On Dec. 3, UCLA Women’s Soccer played in the NCAA Championship game against Stanford University. While this was the season’s most obvious achievement, last month, some team members began taking on a very different challenge by kneeling during the national anthem before games.

Members of the team began kneeling before games around the time protests started in the National Football League (NFL), a movement started in 2016 by former San Francisco 49ers quarterback, Colin Kaepernick. Kaepernick’s protest was in regards to the disproportionate numbers of Black people being gunned down across the country by the police, the same spark which ignited the Black Lives Matter movement. After facing scrutiny and eventually losing his job for his actions, as he was deemed as disrespectful and arrogant by many, Kaepernick left the NFL and has yet to be picked up by a team, despite having taken the 49ers to a Super Bowl.

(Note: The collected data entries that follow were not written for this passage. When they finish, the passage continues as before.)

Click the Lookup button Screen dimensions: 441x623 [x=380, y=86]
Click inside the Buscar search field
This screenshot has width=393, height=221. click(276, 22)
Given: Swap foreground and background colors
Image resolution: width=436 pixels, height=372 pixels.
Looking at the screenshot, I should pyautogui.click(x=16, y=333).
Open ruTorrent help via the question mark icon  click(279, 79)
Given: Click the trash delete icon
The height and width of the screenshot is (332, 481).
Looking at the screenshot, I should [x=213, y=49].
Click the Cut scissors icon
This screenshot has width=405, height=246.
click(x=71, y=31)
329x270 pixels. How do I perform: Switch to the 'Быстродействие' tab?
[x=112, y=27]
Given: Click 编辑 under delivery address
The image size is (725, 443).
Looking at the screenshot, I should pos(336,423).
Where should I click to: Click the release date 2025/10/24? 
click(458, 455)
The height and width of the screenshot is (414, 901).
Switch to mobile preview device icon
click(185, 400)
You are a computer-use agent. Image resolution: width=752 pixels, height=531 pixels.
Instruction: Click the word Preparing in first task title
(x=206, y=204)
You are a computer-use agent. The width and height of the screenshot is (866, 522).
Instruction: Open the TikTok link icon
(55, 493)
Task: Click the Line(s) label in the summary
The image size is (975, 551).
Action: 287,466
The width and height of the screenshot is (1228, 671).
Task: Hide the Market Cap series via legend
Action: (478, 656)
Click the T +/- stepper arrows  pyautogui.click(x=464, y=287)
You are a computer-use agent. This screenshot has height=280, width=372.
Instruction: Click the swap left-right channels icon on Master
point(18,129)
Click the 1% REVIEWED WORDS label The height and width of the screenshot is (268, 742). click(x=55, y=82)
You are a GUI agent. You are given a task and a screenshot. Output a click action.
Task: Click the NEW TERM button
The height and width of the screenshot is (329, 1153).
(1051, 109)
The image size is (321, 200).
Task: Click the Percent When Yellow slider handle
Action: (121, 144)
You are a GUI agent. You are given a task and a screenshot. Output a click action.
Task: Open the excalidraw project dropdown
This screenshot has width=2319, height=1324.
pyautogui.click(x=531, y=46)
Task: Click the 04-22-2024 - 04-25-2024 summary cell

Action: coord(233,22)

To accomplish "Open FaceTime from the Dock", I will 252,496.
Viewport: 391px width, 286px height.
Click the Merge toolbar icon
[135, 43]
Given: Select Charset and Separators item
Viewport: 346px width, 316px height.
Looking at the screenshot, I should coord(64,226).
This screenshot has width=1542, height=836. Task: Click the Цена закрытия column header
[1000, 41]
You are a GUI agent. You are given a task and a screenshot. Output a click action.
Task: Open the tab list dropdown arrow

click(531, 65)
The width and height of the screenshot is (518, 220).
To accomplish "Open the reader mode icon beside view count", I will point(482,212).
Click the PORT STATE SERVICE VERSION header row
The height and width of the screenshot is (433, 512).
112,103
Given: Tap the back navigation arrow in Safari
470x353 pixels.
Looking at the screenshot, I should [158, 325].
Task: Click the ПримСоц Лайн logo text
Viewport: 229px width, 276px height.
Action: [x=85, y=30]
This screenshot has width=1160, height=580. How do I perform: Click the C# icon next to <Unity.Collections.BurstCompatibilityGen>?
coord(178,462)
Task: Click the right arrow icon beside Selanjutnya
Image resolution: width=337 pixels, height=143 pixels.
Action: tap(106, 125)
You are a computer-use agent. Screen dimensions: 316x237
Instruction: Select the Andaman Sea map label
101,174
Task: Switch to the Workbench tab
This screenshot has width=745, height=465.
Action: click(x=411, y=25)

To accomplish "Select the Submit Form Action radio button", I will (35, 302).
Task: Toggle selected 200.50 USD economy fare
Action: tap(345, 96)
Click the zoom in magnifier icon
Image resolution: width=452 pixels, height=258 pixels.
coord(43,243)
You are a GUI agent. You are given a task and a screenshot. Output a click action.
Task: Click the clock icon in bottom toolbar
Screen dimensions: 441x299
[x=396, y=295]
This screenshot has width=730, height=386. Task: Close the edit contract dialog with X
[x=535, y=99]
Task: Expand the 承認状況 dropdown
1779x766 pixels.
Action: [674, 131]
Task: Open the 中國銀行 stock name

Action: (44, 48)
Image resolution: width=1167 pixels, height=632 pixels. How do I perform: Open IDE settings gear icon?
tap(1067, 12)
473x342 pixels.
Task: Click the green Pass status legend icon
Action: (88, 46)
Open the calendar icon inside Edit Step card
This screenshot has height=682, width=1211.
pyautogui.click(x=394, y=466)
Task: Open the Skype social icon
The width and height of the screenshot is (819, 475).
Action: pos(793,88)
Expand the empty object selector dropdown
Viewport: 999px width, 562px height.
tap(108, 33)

Earlier this season, President Trump remarked on Kaepernick’s protest, referring to a hypothetical protesting NFL player as a “son of a bitch” who should be fired for his actions by the hypothetical team’s owner. These words sparked a widespread response across the NFL, with over 200 players taking a knee during “The Star Spangled Banner.” The motives behind this resurgence, however, remain mixed, as many players knelt in opposition to the president rather than in solidarity with Black Lives Matter as Kaepernick did when he was an active player.

On Oct. 1, before a game vs. Oregon State, members of the UCLA Women’s Soccer team began kneeling during the national anthem while other members stood unified with their hands on each other’s shoulders. They continued to do so before the games that followed.

Head coach Amanda Cromwell explained later on to the Pac-12 Network that after the first game, the team met and decided to allow players to act upon their own free will during the anthem; the rest of the team would continue to support their fellow women’s decisions. She expanded on the nature of the protest, clarifying that “it’s about supporting the cause of racial justice and equality.”

Cromwell added: “It’s an honor to coach this team and have these conversations because they’re really important to have.” Her closing comment highlighted a major issue facing the movement spanning over many sports at all levels. Players and their authority figures must have conversations about uncomfortable topics such as racial inequality in this country. This issue is even bigger in the professional sports world, where owners, players, and coaches are often segregated by race, gender, and class, to name a few prevalent identifiers.

A glaring example of this segregation is in the NFL, where Black quarterbacks are a rare sight even though there hasn’t been an all-White league in over 70 years ago. In football, players are trained to hone their skill-set to fit a specific position since they are children. Systemic racism has caused many coaches and football authority figures at every level of the sport to encourage White players to take on positions associated with intelligence and leadership skills, such as the team’s quarterback, over players of other races.

Moving higher up on the totem pole, 88 percent of NFL owners are White, while 68 percent of its players are Black as of 2014. This statistic gives greater context to President Trump’s derogatory comments, showing how race colors the way everyone, no matter their stature, sees the world. White people in positions of power treating Black people as exploitable bodies rather than fellow humans is not an idea new to America. Firing players, of whom roughly two-thirds are Black, and deeming them “sons of bitches” for exercising their First Amendment rights is an eerily perfect example of racist American ideology and its present manifestation.

Here at UCLA, where Trump claims to have aided in the retrieval of three Men’s Basketball players after their shoplifting arrests in China, it is important to consider why Trump did not comment on any other protests in different leagues by various players. Did it simply not come to his attention that our Women’s Soccer team took up Kaepernick’s message? Or did he fail to react to many other athlete’s protests due to their identities and reputations, as students, women or beyond in contrast to an outspoken Black man? These are questions we must ask and conversations we must have in our lives as global citizens. “Champions Made Here” is only a fitting motto if we embrace the championing of oppressed peoples on our campus and beyond.